Ein Arbeitnehmer kann pro Dienstverhältnis nur eine erste Tätigkeitsstätte haben.
Von einer ersten Tätigkeitsstätte ist auszugehen, wenn der Arbeitnehmer einer ortsfesten betrieblichen Einrichtung des Arbeitgebers dauerhaft zugeordnet ist (§ 9 Abs. 4 Satz 1 EStG).
Der Begriff der ersten Tätigkeitsstätte setzt somit voraus:
Wer keine erste Tätigkeitsstätte hat, kann arbeitstäglich Reisekosten geltend machen.
Als erste Tätigkeitsstätte kommen nur ortsfeste betriebliche Einrichtungen infrage. Ortsfeste Einrichtungen sind räumlich zusammengefasste Betriebsmittel, die dem Arbeitgeber gehören und überwiegend standortgebunden genutzt zu werden (BFH Urteil vom 04.04.2019 - VI R 27/17).
Als erste Tätigkeitsstätte gelten zunächst die Betriebsstätte oder ein Zweigbetrieb des Arbeitgebers, aber auch Bus- oder Straßenbahndepots sowie Fahrkartenverkaufsstellen.
Als erste Tätigkeitsstätte gilt auch eine Bildungseinrichtung, die außerhalb eines Dienstverhältnisses zum Zwecke eines Vollzeitstudiums oder einer vollzeitigen Bildungsmaßnahme aufgesucht wird (§ 9 Abs. 4 Satz 8 EStG). Dies gilt nicht für Auszubildende im Dualen System (Ausbildungsdienstverhältnis), die eine Berufsschule aufsuchen.
Die ortsfeste betriebliche Einrichtung muss nicht die Kriterien eines Gebäudes erfüllen. Auch Container können als erste Tätigkeitsstätte des Arbeitnehmers dienen, sofern es sich um dauerhafte betriebliche Einrichtungen handelt, etwa Baubüros oder Einrichtungen lediglich zum Aufenthalt der Arbeitnehmer.
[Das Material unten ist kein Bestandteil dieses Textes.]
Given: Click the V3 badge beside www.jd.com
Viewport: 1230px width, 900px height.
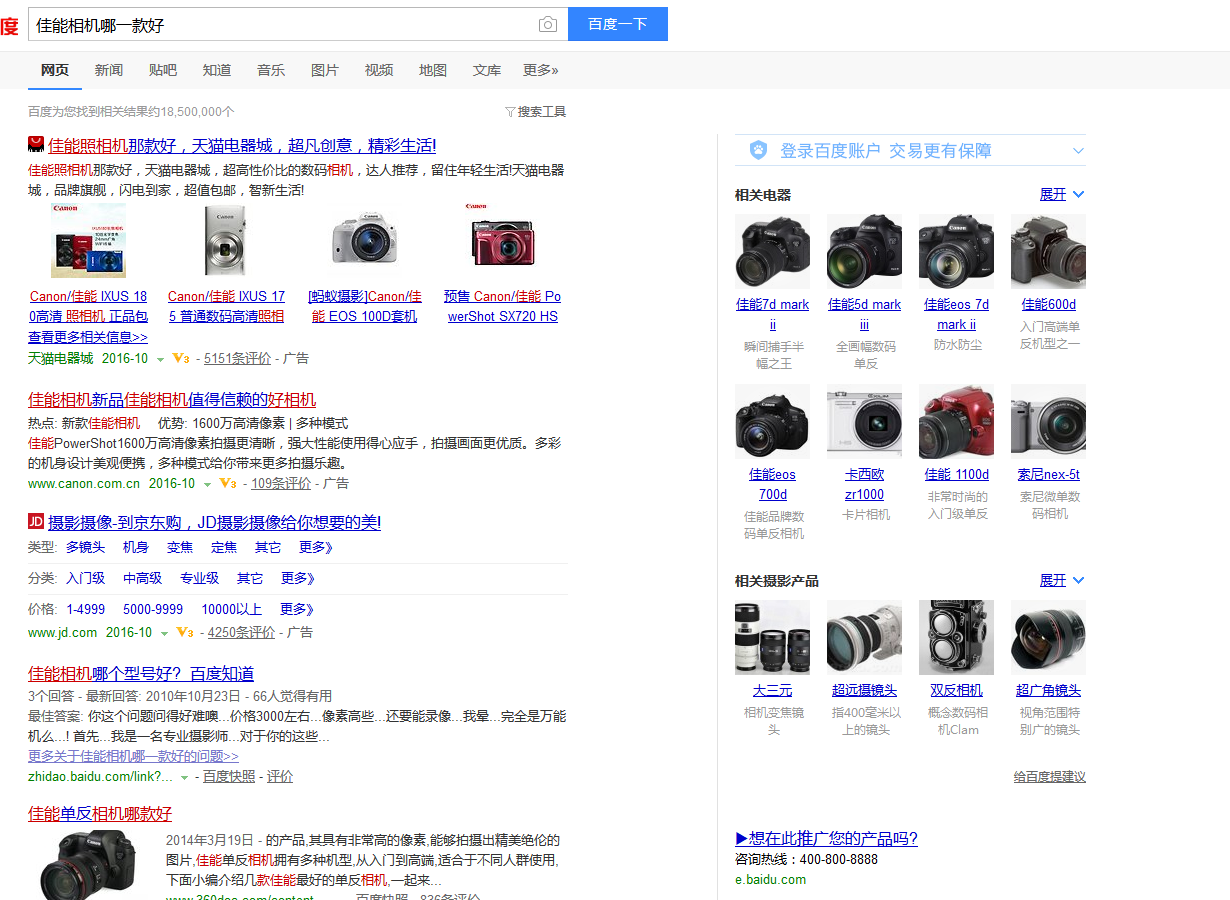Looking at the screenshot, I should tap(185, 632).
Ein Schiff bzw. Marineboot kann keine erste Tätigkeitsstätte sein, weil nicht ortsfest. Dasselbe gilt für Fahrzeuge, wie Lkw einer Spedition, Reise- oder Linienbus, Züge, Straßenbahnen und andere Schienenfahrzeuge, aber auch Flugzeuge.
Ein häusliches Arbeitszimmer ist keine ortsfeste betriebliche Einrichtung und somit keine erste Tätigkeitsstätte. |
Weitere Voraussetzung für eine "erste Tätigkeitsstätte" ist, dass der Arbeitnehmer einer der oben genannten betrieblichen Einrichtungen dauerhaft zugeordnet ist (§ 9 Abs. 4 S. 2 EStG)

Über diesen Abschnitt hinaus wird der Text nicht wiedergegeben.